A. Escandón & Y. Gross

Text: courtesy of Arguiñe Escandón & Yann Gross.


Initiated by the discovery of a series of enigmatic postcards from the early 20th century attributed to Charles Kroehle, a pioneer of photography in the Peruvian Amazon who mysteriously disappeared, Arguiñe Escandón and Yann Gross’s “Aya” combines historical research on the creation of the Amazonian imaginary at the time of the rubber boom era with a sensory immersion in the dense vegetation of the jungle, structured by shamanic experiences.


Through rituals and diets, vagueness, anxiety and contemplation of the forest replace the certainties of an anthropocentric world.


Fascinated by botany, the artists have been studying medicinal plants and their photosensitive properties for several years in collaboration with Asháninka and Cocama communities in Peru.


In order for the Amazonian forest to reveal itself, part of their photographic prints are made in situ from organic emulsions extracted from indigenous plants.

Aya, which means spirit, ghost or corpse in the Kichwa language, is presented by sociologist Joel Vacheron as “a story of an experiential initiation with the plants, signs, and spirits that permeate the Amazonian jungle. We are not the only ‘we’ (Kohn) and this project can be viewed as an anthropological approach to thinking of the human based on the signs and the forces that go beyond it. By interweaving the narrative threads belonging to several temporalities, this account places on equal footing the symbiotic relationships that are woven between co-existing entities, living or dead. […] Aya relates apparitions that, beyond human consciousness, pass through different bodies: human, plant or mystical.

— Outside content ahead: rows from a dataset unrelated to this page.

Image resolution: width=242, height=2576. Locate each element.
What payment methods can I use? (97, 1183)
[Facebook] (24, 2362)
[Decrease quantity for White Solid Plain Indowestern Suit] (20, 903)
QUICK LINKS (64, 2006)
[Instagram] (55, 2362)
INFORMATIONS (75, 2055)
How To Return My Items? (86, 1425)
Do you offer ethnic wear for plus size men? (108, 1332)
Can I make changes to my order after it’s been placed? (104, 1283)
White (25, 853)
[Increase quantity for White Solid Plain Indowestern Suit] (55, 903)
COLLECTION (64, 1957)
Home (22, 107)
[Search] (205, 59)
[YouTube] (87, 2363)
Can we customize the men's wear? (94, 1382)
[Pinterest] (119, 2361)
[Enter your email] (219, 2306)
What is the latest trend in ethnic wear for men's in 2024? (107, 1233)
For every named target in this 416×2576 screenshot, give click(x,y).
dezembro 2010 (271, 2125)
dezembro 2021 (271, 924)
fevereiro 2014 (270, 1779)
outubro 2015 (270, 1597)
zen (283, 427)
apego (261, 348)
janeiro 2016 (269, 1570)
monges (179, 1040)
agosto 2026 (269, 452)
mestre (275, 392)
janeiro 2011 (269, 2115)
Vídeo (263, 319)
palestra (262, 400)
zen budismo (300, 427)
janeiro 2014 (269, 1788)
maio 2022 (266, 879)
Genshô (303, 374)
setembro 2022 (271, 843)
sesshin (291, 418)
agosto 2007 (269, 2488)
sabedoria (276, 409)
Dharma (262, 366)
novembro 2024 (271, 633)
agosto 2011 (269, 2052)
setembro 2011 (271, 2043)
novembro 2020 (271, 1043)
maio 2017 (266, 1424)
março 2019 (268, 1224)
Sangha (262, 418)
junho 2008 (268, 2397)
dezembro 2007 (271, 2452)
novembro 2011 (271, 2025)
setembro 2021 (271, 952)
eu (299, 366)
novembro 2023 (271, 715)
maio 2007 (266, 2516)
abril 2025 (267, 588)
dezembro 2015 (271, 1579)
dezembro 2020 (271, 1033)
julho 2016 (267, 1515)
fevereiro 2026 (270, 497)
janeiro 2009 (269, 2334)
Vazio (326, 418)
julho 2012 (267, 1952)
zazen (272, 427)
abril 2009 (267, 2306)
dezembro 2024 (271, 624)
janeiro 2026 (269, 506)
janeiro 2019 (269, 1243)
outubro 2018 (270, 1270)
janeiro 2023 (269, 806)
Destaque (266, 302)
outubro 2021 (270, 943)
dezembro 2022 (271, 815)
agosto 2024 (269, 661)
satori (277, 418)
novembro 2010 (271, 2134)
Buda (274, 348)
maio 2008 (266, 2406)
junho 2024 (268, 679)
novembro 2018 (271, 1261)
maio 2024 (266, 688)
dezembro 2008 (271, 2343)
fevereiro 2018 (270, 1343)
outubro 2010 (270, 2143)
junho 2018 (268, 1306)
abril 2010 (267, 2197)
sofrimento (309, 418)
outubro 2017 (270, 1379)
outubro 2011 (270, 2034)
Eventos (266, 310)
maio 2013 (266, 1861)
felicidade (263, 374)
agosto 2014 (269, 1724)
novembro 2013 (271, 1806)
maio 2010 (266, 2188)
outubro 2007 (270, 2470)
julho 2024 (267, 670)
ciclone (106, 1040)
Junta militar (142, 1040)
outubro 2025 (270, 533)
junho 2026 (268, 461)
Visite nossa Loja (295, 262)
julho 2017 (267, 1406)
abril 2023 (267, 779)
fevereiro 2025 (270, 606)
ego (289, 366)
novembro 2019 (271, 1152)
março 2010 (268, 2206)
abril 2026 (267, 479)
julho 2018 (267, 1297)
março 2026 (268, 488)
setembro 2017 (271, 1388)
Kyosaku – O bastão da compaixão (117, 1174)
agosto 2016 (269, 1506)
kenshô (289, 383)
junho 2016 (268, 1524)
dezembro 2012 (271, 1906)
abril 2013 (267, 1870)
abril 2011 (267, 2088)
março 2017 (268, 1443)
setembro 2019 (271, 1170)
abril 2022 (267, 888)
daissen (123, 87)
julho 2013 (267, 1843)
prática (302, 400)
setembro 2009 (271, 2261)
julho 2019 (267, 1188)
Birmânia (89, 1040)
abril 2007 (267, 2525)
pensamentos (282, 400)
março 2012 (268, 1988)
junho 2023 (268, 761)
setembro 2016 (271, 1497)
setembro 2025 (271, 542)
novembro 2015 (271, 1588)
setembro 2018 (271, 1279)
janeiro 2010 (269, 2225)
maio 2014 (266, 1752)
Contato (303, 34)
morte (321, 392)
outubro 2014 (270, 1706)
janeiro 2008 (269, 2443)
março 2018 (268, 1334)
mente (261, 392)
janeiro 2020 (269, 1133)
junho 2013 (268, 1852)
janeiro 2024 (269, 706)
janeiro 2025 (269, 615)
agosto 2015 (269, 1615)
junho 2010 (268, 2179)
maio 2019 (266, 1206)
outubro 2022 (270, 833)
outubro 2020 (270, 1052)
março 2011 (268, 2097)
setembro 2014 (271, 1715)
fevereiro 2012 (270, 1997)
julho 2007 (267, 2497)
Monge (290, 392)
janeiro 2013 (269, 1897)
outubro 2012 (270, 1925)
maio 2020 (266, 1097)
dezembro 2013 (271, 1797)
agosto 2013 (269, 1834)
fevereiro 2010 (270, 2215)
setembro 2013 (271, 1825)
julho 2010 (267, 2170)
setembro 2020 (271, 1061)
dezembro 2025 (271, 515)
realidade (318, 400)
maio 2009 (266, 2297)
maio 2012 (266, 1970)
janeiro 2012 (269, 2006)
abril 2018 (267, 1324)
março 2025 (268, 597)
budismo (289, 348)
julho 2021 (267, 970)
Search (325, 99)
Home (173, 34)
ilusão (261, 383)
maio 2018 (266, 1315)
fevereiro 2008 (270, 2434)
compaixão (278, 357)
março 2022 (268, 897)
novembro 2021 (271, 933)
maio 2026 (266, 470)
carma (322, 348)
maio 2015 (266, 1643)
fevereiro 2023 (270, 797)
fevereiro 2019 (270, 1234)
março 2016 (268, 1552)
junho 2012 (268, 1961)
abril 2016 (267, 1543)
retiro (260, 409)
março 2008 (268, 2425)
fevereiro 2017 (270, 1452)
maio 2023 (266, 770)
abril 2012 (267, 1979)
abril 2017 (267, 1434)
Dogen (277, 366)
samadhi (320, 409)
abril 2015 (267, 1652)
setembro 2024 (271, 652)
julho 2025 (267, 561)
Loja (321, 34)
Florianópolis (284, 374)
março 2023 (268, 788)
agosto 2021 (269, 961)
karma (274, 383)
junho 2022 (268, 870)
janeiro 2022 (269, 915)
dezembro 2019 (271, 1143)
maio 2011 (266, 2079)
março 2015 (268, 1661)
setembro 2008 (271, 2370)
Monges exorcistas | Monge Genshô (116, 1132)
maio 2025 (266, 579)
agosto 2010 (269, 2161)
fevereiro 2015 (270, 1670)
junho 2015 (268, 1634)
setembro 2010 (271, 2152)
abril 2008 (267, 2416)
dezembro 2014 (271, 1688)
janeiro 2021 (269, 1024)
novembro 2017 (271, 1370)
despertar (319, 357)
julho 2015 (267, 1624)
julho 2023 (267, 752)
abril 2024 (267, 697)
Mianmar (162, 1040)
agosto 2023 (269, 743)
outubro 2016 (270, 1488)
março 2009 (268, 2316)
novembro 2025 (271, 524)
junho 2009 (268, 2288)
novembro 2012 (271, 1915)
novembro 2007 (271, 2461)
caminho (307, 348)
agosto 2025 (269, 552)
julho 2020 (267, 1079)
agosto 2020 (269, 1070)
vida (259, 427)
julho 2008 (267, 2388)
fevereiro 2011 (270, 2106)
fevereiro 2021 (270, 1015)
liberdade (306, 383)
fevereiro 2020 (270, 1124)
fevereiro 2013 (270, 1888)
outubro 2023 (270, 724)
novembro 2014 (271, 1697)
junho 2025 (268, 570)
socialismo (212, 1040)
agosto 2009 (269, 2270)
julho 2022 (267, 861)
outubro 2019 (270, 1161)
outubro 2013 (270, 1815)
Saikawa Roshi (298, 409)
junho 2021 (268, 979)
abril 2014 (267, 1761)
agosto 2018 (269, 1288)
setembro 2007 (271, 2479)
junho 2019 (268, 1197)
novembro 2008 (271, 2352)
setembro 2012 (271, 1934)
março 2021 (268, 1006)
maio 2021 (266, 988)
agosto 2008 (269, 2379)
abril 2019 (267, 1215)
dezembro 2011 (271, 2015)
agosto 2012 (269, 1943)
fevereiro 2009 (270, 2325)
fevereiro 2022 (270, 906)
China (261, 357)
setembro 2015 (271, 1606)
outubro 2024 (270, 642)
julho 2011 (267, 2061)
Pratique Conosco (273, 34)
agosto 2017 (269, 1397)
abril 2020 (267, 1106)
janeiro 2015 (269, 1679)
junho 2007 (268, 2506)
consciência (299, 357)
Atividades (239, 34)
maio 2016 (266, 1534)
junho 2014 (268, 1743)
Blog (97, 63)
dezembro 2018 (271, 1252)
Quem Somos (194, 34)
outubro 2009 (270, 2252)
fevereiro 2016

The environment reveals itself in its entirety, like a ghostly apparition, halfway between opacity and transparency, between fears and expectations”.

During the time spent in the Peruvian Amazon for their project Aya, the artists worked with indigenous communities to identify photosensitive plants from which they extracted the juice. The organic emulsion was then used, in reaction to sunlight, to capture the very ecosystem from which it was extracted. All prints were made in the Amazon Rainforest.

A. Escandón & Y. Gross

Arguiñe Escandón’s images oscillate between reality and fiction. They usually deal with topics related to psychology, emphasizing the processes of rehabilitation and inner transformation. Her work has received numerous recognitions such as the Ministry of Culture Grant at the College of Spain in Paris, Europe Futures Photography through Photoespaña or a nomination for the Prix Elysée.


Yann Gross explores, often in an offbeat way, how humanity shapes its environment and develops a sense of identity. His images regularly deal with the construction of the photographic imaginary and a means of escape. Apart from “Aya”, he has published three other books, “Horizonville”, “Kitintale” and “The Jungle Book”.